Exercise brief ->
This exercise needs the complete data reproduced exactly.

Data records ->
▽

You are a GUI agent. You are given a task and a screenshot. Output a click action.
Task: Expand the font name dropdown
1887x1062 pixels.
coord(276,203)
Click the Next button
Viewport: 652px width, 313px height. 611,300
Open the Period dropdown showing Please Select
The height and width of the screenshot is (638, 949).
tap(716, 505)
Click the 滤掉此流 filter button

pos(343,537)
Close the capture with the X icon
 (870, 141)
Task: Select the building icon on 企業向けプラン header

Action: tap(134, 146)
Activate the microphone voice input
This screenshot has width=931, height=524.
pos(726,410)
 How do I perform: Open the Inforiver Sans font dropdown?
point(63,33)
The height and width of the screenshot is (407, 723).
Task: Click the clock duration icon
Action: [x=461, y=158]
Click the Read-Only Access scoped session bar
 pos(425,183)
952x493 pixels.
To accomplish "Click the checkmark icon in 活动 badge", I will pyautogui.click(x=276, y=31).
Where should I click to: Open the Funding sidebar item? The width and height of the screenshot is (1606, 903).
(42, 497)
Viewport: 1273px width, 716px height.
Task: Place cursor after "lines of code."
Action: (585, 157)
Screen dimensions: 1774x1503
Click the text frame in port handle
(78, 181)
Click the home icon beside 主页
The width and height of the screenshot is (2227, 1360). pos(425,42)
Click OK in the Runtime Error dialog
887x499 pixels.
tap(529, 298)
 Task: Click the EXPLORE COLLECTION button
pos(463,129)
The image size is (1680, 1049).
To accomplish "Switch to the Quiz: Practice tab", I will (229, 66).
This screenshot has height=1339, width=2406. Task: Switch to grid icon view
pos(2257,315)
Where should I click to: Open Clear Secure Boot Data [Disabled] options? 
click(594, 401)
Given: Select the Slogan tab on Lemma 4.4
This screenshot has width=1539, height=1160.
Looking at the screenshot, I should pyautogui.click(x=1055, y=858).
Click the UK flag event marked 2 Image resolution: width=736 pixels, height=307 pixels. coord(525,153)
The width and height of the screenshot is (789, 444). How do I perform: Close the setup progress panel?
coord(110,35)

△

Expected answer ->
You are a GUI agent. You are given a task and a screenshot. Output a click action.
Task: Expand the font name dropdown
1887x1062 pixels.
coord(276,203)
Click the Next button
Viewport: 652px width, 313px height. 611,300
Open the Period dropdown showing Please Select
The height and width of the screenshot is (638, 949).
tap(716, 505)
Click the 滤掉此流 filter button

pos(343,537)
Close the capture with the X icon
 (870, 141)
Task: Select the building icon on 企業向けプラン header

Action: tap(134, 146)
Activate the microphone voice input
This screenshot has width=931, height=524.
pos(726,410)
 How do I perform: Open the Inforiver Sans font dropdown?
point(63,33)
The height and width of the screenshot is (407, 723).
Task: Click the clock duration icon
Action: [x=461, y=158]
Click the Read-Only Access scoped session bar
 pos(425,183)
952x493 pixels.
To accomplish "Click the checkmark icon in 活动 badge", I will pyautogui.click(x=276, y=31).
Where should I click to: Open the Funding sidebar item? The width and height of the screenshot is (1606, 903).
(42, 497)
Viewport: 1273px width, 716px height.
Task: Place cursor after "lines of code."
Action: (585, 157)
Screen dimensions: 1774x1503
Click the text frame in port handle
(78, 181)
Click the home icon beside 主页
The width and height of the screenshot is (2227, 1360). pos(425,42)
Click OK in the Runtime Error dialog
887x499 pixels.
tap(529, 298)
 Task: Click the EXPLORE COLLECTION button
pos(463,129)
The image size is (1680, 1049).
To accomplish "Switch to the Quiz: Practice tab", I will (229, 66).
This screenshot has height=1339, width=2406. Task: Switch to grid icon view
pos(2257,315)
Where should I click to: Open Clear Secure Boot Data [Disabled] options? 
click(594, 401)
Given: Select the Slogan tab on Lemma 4.4
This screenshot has width=1539, height=1160.
Looking at the screenshot, I should pyautogui.click(x=1055, y=858).
Click the UK flag event marked 2 Image resolution: width=736 pixels, height=307 pixels. coord(525,153)
The width and height of the screenshot is (789, 444). How do I perform: Close the setup progress panel?
coord(110,35)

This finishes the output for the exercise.